How to Pick the Limit for BULK COLLECT

This question rolled into my In Box today:
In the case of using the LIMIT clause of BULK COLLECT, how do we decide what value to use for the limit?
First I give the quick answer, then I provide support for that answer

Quick Answer
  • Start with 100. That's the default (and only) setting for cursor FOR loop optimizations. It offers a sweet spot of improved performance over row-by-row and not-too-much PGA memory consumption.
  • Test to see if that's fast enough (likely will be for many cases).
  • If not, try higher values until you reach the performance level you need - and you are not consuming too much PGA memory. 
  • Don't hard-code the limit value: make it a parameter to your subprogram or a constant in a package specification.
  • Don't put anything in the collection you don't need. [from Giulio Dottorini]
  • Remember: each session that runs this code will use that amount of memory.
Background

When you use BULK COLLECT, you retrieve more than row with each fetch, reducing context switching between the SQL and PL/SQL engines, and thereby improving performance.

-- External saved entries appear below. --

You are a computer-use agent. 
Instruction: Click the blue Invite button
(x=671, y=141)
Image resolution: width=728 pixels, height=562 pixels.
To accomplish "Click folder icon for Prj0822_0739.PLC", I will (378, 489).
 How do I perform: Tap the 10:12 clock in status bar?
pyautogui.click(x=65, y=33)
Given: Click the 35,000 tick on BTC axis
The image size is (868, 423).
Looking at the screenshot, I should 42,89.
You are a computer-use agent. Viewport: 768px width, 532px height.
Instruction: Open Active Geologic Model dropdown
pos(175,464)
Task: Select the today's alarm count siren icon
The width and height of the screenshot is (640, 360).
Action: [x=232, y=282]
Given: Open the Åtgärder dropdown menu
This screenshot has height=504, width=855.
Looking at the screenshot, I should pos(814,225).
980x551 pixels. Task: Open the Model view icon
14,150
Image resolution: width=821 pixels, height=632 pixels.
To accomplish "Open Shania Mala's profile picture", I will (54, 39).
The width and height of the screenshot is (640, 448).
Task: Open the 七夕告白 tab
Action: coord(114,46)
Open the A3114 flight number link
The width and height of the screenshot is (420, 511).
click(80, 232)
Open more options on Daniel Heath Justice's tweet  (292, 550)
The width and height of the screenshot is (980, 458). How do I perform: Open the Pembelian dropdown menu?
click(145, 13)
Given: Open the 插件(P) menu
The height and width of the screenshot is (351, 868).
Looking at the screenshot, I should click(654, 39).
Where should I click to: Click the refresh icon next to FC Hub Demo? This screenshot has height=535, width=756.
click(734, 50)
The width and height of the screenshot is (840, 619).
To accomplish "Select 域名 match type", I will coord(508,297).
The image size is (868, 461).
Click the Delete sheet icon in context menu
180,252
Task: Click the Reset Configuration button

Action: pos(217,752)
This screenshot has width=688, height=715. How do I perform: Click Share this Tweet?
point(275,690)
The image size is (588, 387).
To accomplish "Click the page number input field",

Here, for example, is a small piece of code that gets all the rows from the employees table in one round-trip to the SQL engine, displays the number of elements in the collection, and then iterates through the collection displaying the last name.

DECLARE
   TYPE employees_t IS TABLE OF employees%ROWTYPE;
   l_employees   employees_t;
BEGIN
     SELECT *
       BULK COLLECT INTO l_employees
       FROM employees;

   DBMS_OUTPUT.put_line (l_employees.COUNT);

   FOR indx IN 1 .. l_employees.COUNT
   LOOP
      DBMS_OUTPUT.put_line (l_employees (indx).last_name);
   END LOOP;
END;
/

As you can see, we fetch those multiple rows into a collection (aka, array). That collection consumes per-session Process Global Area memory or PGA. So you face a typical tradeoff when it comes to performance optimization: reduce CPU cycles, but use more memory.

And with the above block of code, using an "unlimited" BULK COLLECT, you really are taking a risk of running out of memory. As the number of rows in the table grows, more memory will be consumed.

So the general recommendation for production code, working with tables that may grow greatly in size, is to avoid SELECT BULK COLLECT INTO (an implicit query) and instead use the FETCH BULK COLLECT with a LIMIT clause.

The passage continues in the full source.